Tipps für Bahn-Reisende

Frankfurt/Main. Verspätungen, Zugausfälle und lange Wartezeiten: Einen bundesweiten Streik der Lokomotivführer bekommen Millionen Reisende rasch zu spüren. Wer seine Reise wegen des bevorstehenden Arbeitskampfs bei der Deutschen Bahn erst gar nicht antreten kann, hat laut Bahn die Möglichkeit, die Fahrkarten kostenlos umzutauschen oder sich den Reisepreis erstatten zu lassen. Das gelte für alle Karten und Reservierungen, die an einem Streiktag gültig sind. Entsprechende Regelungen, die schon während der Warnstreiks vor einigen Wochen galten, sollen nach Angaben der Bahn auch bei einem unbefristeten Streik gelten. Informationen erhalten Reisende unter der kostenlosen Hotline mit der Rufnummer 08000-996633 . Auch im Internet informiert die Bahn über die aktuelle Lage im Zugverkehr unter bahn.de/aktuell . Detailliertere Informationen gibt es auf reiseauskunft.bahn.de/bin/bhftafel.exe. Nach der Angabe des gewünschten Bahnhofs zeigt die Seite alle planmäßigen Abfahrten oder Ankünfte und ob die Züge pünktlich sind. Die Übersicht informiert auch darüber, mit wie viel Verspätung gerechnet wird und ob eine Verbindung möglicherweise komplett ausfällt.

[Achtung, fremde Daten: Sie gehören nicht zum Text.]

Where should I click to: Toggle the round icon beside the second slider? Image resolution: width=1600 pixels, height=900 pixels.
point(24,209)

Reisende, die ihren Anschlusszug verpassen, dürfen unter Umständen in den nächstmöglichen Zug steigen, auch wenn damit eine höherwertige Verbindung in Anspruch genommen wird und man dafür eigentlich keine Karte besitzt. Das ist vor allem für Kunden mit einem Ticket zum "Dauer-Spezial-Preis" oder Sparpreis-Konditionen wichtig. Denn diese Reisenden haben sich auf einen bestimmten Zug festgelegt.

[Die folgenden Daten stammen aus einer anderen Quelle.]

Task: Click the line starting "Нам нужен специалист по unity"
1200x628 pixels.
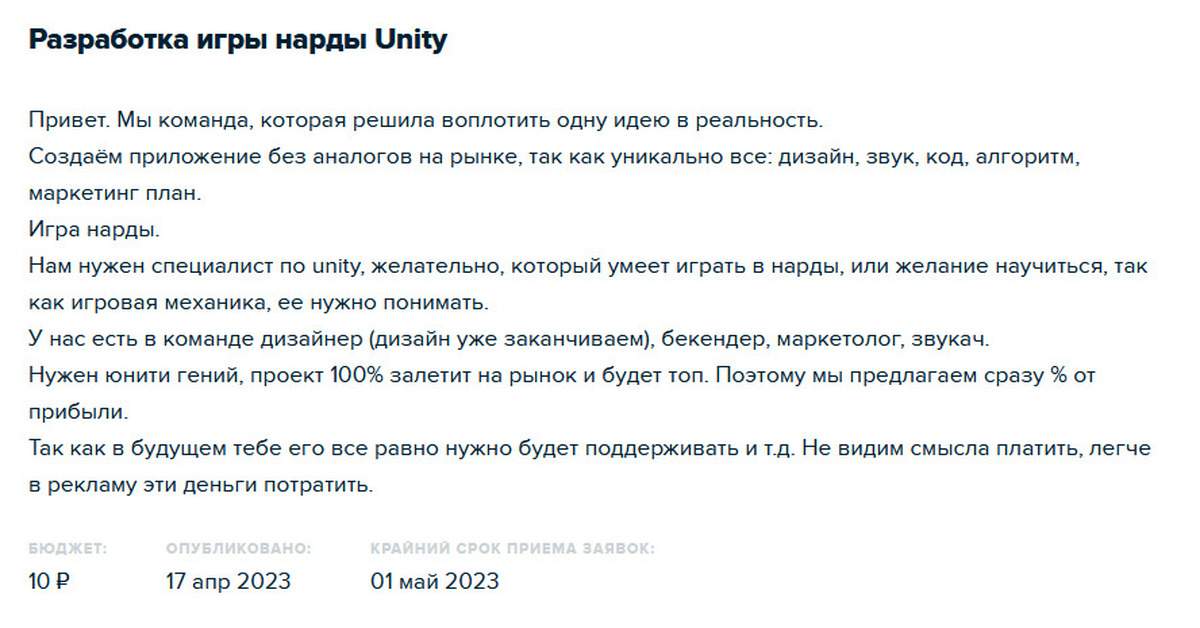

Unterschiedliche Auffassungen gibt es zum Thema Entschädigung nach Maßgabe der Kundencharta der Deutschen Bahn. Dem Regelwerk zufolge stehen Kunden im Fernverkehr nämlich Entschädigungsleistungen zu, wenn es zu deutlichen Verspätungen kommt. Dazu gehören unter anderem Reisegutscheine im Wert von 20 Prozent des Fahrpreises, sollte ein Fernzug mit mehr als 60 Minuten Verspätung an seinem Ziel ankommen.

Weil die Bahn Streik als höhere Gewalt einstuft, haben Kunden nach Ansicht des Konzerns keinen Anspruch auf solche Leistungen, zu denen möglicherweise auch eine Taxifahrt oder eine Hotelunterbringung zählen würde, wenn es spät abends per Zug nicht weitergeht.

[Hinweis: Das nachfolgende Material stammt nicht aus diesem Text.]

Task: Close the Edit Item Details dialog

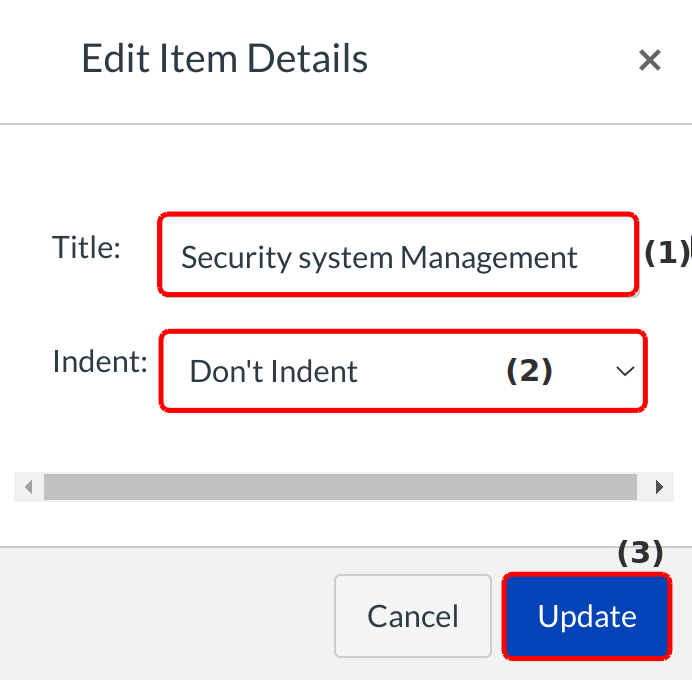Action: click(x=650, y=61)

Das sehen Verbraucherschützer allerdings anders: So argumentiert die Berliner Schlichtungsstelle Mobilität, die Reisenden bei der Durchsetzung ihrer Rechte behilflich ist, dass die Bahn Einfluss auf den Gang der Verhandlungen haben und den Streik verhindern könne. Dann liege eben keine höhere Gewalt vor.

Das sieht auch der Reiserechtler Ernst Führich von der Fachhochschule Kempten so. Er rät allen im Fernreisenden, innerhalb eines Monats ab dem Tag der Verspätung, mit einer Kopie der Fahrkarte mindestens einen Gutschein über 20 Prozent des Fahrpreises von der Bahn zu verlangen. Darüber hinaus sollten Kunden auch Schadensersatz für eine möglicherweise notwendig gewordene Übernachtung, eine Taxifahrt oder die Telefonkosten zu verlangen.